Après la disparition de Zanzotto et de Pagliarani est mort le 14 de ce mois, dans sa ville de Bologne, à l’âge de 89 ans, celui qui peut être considéré comme le dernier des grands poètes italiens du siècle dernier: Roberto Roversi. Personalité à la fois combattive et à l’écart, et combien généreuse, partisan dans le Piémont, auteur de quelques unes des plus belles chansons de Lucio Dalla, très lié à son idée d’indépendance (il a fondé la Libreria Palmaverde, cénacle, entre autres choses, de jeunes poètes), il a suivi un parcours poétique de très grande valeur et peut être considéré comme un des grands poètes de notre époque. Il a pris part dans les années 1950 à la revue Officina, avec Pasolini Fortini et Leonetti (pour connaître cette expérience il convient de lire le beau livre de Gian Carlo Ferretti sur le sujet) et il a publié en 1965 chez Einaudi le recueil poétique Dopo Campoformio.
En 1969 il y eut un tournant dans sa vie littéraire: il refusa de publier en volume, avec un grand éditeur, ses Descrizioni in atto, et il en fit une édition ronéotypée, qu’il renouvela avec des mises à jour successives, et qu’il envoyait en cadeau à tous ceux qui en faisaient la demande. Une idée de diffusion de la poésie (“la recherche… d’un nouveau canal de distribution de la communication; un canal direct, moins faussé par la consommation ou par n’importe quel engorgement programmé”, devait-il dire plus tard lors d’une conversation avec Gian Carlo Ferretti), qui était clairement influencée par l’utopie de 1968, mais qui était aussi liée à ce qui avait toujours été la sensibilité de Roversi et sa passion civique.
Les Descrizioni in atto ne furent imprimées qu’en 2008, dans un volume qu’on doit à la sensibilité et à l’engagement de l’éditeur Luca Sossella, avec un titre entre humilité et ironie Tre poesie e alcune prose, titre qui témoigne de la modestie sous laquelle se cachait la radicalité et la distance que l’auteur mettait avec toute forme d’exhibitionnisme, sa méfiance instinctive pour le narcissisme qui caractérise très souvent le monde de la poésie.
========================================
**CONSIGNE 1**: Réécrivez le passage du texte sur Roberto Roversi qui commence par les mots « Les Descrizioni in » et s'achève sur « de la poésie. », en substituant « simplicité » à « humilité ».
**CONSIGNE 2**: Relevez tous les titres de publications (revue, recueil, volumes) cités dans le texte sur Roberto Roversi.
**CONSIGNE 3**:
Répondez aux questions suivantes d'après le texte sur Roberto Roversi.
(a) À quel âge Roberto Roversi est-il mort ?
(b) En quelle année a-t-il refusé de publier ses Descrizioni in atto chez un grand éditeur ?
(c) À quel éditeur doit-on le volume de 2008 ?

**DONNÉES RECUEILLIES**:
========================================
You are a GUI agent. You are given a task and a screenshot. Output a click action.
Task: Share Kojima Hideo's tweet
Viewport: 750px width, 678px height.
========================================
**RÉPONSE 1**:
Les Descrizioni in atto ne furent imprimées qu’en 2008, dans un volume qu’on doit à la sensibilité et à l’engagement de l’éditeur Luca Sossella, avec un titre entre simplicité et ironie Tre poesie e alcune prose, titre qui témoigne de la modestie sous laquelle se cachait la radicalité et la distance que l’auteur mettait avec toute forme d’exhibitionnisme, sa méfiance instinctive pour le narcissisme qui caractérise très souvent le monde de la poésie.

**RÉPONSE 2**:
Officina
Dopo Campoformio
Descrizioni in atto
Tre poesie e alcune prose

**RÉPONSE 3**:
(a) À 89 ans.
(b) En 1969.
(c) À Luca Sossella.